Straßburg. Jedes halbe Jahr dieselbe Prozedur und dieselbe Frage: „Können wir nun eine Stunde länger oder eine Stunde kürzer schlafen?“ Die halbjährliche Zeitumstellung, die am vergangenen Wochenende erneut durchgeführt wurde, hat wenige Freunde. In Deutschland sind beispielsweise 73 Prozent der Bevölkerung laut einer Forsa-Umfrage gegen die Änderung von Sommer- auf Winterzeit. Dennoch hat sich die EU-Kommission in einer aktuellen Anfragebeantwortung für das Europaparlament erneut geweigert, die Sinnhaftigkeit der Umstellung zu überprüfen. „In ihrer Antwort verweigert die EU-Kommission die Wahrnehmung ihrer politischen Verantwortung, mittels einer umfassenden wissenschaftlichen Untersuchung von sich aus zu beweisen, dass die bestehende Regelung von Sommer- und Winterzeit eindeutig Nutzen aufweist beziehungsweise keine Schäden für Europas Bürger und Wirtschaft verursacht“, kritisierte der ÖVP-Europaabgeordneter Heinz Becker.
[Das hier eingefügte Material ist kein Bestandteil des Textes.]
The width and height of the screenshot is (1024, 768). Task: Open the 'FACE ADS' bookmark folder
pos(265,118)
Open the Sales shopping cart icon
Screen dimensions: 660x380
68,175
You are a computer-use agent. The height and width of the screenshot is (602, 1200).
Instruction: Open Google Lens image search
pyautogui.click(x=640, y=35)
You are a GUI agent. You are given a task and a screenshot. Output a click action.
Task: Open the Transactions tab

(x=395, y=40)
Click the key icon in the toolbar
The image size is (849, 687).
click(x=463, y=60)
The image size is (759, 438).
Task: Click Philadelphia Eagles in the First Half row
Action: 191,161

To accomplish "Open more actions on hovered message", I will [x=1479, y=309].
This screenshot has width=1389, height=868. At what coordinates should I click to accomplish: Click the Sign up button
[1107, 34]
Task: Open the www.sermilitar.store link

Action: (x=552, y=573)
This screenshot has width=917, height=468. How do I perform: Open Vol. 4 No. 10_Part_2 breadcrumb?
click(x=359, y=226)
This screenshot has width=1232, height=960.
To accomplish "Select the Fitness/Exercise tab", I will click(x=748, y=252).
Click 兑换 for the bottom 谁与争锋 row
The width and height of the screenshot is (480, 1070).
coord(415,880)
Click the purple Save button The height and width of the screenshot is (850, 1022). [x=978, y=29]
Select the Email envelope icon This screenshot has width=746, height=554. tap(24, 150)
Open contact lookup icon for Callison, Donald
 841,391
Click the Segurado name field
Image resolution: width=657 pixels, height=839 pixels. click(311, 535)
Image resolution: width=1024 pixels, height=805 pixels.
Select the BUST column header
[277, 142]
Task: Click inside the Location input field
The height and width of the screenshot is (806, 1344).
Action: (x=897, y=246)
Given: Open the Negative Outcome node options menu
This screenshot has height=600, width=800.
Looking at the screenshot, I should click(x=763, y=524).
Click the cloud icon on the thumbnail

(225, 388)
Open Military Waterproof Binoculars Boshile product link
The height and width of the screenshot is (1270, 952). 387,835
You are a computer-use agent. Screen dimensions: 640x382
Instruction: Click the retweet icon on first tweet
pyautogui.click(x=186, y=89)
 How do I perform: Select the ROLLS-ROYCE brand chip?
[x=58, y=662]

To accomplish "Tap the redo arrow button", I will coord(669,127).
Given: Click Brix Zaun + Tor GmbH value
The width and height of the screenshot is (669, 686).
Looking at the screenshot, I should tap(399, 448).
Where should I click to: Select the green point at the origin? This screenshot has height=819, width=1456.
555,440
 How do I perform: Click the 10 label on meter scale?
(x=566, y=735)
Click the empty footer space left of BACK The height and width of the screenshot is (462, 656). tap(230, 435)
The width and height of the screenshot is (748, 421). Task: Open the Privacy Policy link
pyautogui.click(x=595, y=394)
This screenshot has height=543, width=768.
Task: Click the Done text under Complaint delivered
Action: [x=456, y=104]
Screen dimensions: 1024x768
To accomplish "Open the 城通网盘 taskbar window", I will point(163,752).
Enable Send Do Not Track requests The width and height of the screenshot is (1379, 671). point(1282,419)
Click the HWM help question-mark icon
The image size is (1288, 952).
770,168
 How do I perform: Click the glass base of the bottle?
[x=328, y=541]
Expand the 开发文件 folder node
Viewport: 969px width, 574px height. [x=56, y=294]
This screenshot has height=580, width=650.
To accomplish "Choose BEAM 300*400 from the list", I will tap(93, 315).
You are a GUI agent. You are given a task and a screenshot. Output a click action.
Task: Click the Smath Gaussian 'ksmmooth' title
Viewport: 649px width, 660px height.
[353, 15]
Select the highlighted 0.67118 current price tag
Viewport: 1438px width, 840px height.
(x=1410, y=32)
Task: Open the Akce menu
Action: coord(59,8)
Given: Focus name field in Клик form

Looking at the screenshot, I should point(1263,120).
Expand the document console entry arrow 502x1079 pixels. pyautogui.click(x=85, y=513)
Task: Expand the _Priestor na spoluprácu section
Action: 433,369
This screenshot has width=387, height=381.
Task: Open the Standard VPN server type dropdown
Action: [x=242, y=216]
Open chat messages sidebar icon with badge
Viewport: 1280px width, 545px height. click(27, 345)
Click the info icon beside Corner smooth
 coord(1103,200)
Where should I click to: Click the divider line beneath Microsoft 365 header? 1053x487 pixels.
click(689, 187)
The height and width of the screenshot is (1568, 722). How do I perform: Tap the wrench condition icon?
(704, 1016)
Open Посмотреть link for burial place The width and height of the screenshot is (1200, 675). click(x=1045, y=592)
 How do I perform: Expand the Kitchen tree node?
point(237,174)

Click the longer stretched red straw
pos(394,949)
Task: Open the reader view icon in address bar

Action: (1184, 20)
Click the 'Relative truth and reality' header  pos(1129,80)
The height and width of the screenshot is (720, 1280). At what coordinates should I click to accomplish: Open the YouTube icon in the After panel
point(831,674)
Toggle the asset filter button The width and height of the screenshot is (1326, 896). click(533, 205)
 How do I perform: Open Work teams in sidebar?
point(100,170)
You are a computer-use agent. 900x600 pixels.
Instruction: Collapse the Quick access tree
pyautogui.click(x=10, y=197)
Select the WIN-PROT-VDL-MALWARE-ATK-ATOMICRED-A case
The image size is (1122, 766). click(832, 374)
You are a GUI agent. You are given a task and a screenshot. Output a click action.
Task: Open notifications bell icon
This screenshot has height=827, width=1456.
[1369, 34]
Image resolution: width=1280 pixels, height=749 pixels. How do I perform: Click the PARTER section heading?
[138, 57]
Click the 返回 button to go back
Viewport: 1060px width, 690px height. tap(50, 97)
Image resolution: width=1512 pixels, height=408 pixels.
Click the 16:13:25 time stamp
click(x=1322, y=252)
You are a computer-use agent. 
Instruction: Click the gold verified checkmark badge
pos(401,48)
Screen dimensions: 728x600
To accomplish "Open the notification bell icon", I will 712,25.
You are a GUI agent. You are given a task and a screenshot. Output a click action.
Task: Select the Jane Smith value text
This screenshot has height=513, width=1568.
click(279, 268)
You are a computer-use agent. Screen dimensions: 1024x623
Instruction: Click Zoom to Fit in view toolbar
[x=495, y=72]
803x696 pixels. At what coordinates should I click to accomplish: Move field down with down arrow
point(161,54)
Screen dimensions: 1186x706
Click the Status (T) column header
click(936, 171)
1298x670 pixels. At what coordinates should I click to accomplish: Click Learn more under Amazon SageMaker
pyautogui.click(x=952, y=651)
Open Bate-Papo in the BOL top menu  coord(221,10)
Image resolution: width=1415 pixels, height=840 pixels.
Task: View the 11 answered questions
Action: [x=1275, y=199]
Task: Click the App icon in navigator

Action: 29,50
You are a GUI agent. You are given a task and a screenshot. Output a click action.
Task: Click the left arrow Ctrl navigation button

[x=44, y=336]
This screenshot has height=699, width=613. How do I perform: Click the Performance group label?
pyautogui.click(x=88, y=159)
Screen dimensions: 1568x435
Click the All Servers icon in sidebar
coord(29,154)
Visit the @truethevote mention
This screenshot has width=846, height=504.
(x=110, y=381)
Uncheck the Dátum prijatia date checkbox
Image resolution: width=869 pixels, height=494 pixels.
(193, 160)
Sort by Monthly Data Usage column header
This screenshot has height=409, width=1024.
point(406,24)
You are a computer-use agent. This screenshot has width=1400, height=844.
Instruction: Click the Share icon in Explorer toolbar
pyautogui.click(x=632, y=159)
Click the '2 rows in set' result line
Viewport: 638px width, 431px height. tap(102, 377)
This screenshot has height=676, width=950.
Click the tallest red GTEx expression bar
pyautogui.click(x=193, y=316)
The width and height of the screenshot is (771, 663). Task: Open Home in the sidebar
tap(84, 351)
Eine vom deutschen EU-Abgeordneten Herbert Reul (CDU) angeführte parteiübergreifende Gruppe von Parlamentariern will aber nicht aufgeben. „Seit Jahren ignorieren die EU-Kommission und Mitgliedstaaten die Bedenken vieler Bürger“, so Reul. Er kündigte am Donnerstag in einer Aussendung an, weiterhin politischen Druck auszuüben. Auch Becker kündigte „parlamentarischen Widerstand“ an. Er verwies auf ein Versprechen der EU-Kommission unter Jean-Claude Juncker, nach drei bis fünf Jahren alle bestehenden EU-Regelungen auf ihren Sinn und ihre Effizienz zu überprüfen. „Die EU-weite Regelung der Zeitumstellung wurde seit 1981, also in 35 Jahren, niemals überprüft.“

Gesundheitsprobleme

Die Abgeordneten führen mehrere Studien an, wonach die alle halbe Jahre durchgeführte Zeitumstellung zu Müdigkeit, eingeschränkter Konzentrationsfähigkeit, Schlafbeschwerden und weiteren gesundheitlichen Einbußen führt. Die einstige Argumentation, dass die Sommerzeiteinführung den Energieverbrauch reduziere, sei hingegen niemals ausreichend bewiesen worden.

Experten der EU-Kommission hatten bereits im Frühjahr im Rahmen einer Anhörung im Europaparlament die Zeitumstellung verteidigt. Sie führten ins Treffen, dass eine Untersuchung aus dem Jahr 2007 ergeben habe, dass die negativen Auswirkungen auf die Gesundheit gering seien. Allerdings sei auch der Effekt bei der Energieeinsparung gering. (wb)

("Die Presse", Print-Ausgabe, 30.10.2015)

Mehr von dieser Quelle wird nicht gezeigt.